Rows for locating text and elements:
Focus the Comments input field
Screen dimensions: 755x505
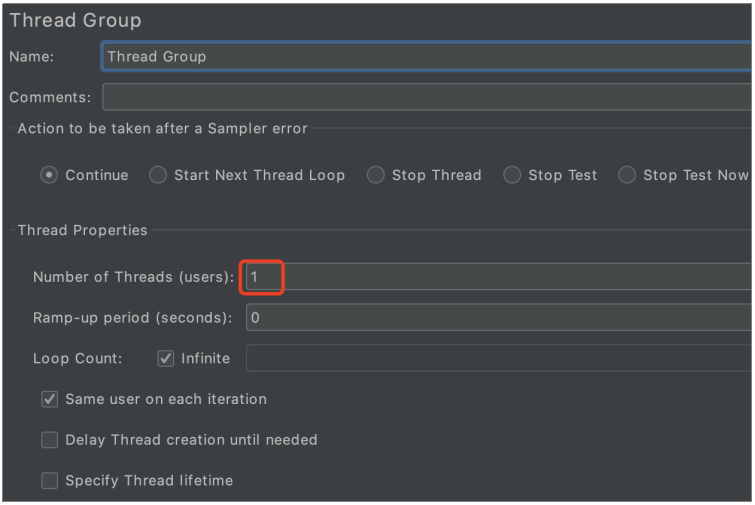point(425,97)
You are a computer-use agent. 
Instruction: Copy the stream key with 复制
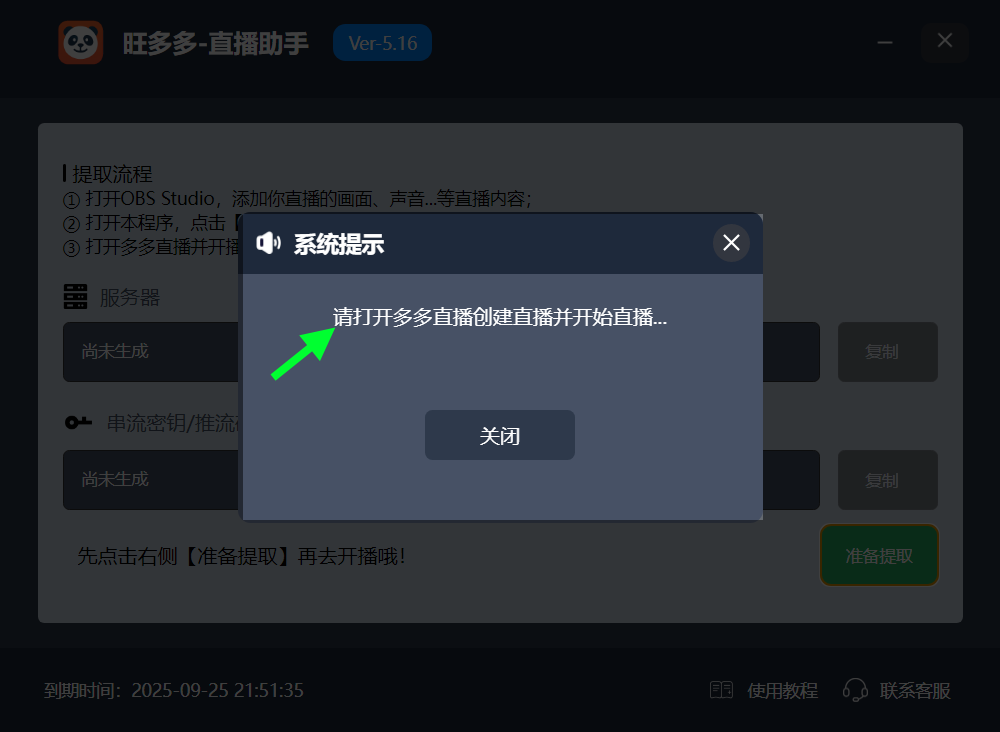887,480
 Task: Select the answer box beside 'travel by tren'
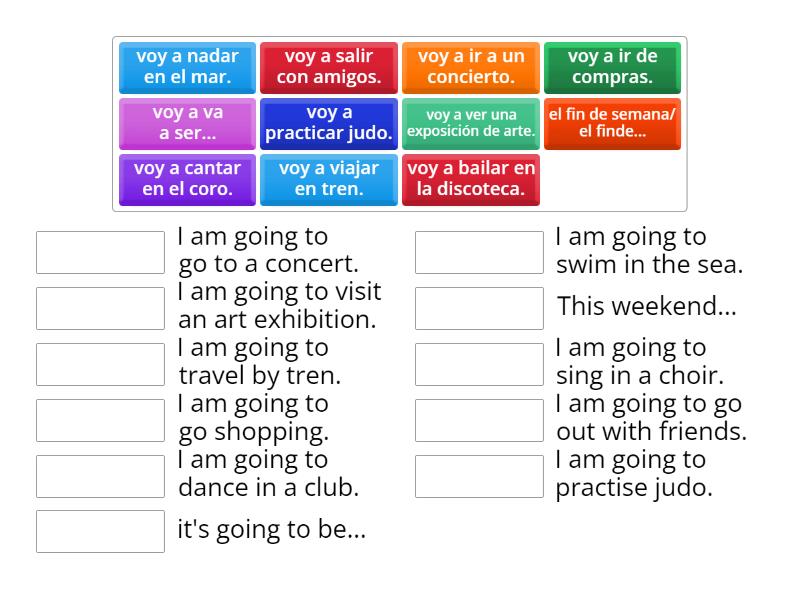point(99,364)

PROBLEM STATEMENT:
Could you give all the rows above as a Markdown table with the columns "No." and "Text", numbering each line and leaving out blank lines? Leave the pictures out of your answer.

SOLUTION:
| No. | Text |
|---|---|
| 1 | Focus the Comments input field |
| 2 | Screen dimensions: 755x505 |
| 3 | point(425,97) |
| 4 | You are a computer-use agent.  |
| 5 | Instruction: Copy the stream key with 复制 |
| 6 | 887,480 |
| 7 |  Task: Select the answer box beside 'travel by tren' |
| 8 | point(99,364) |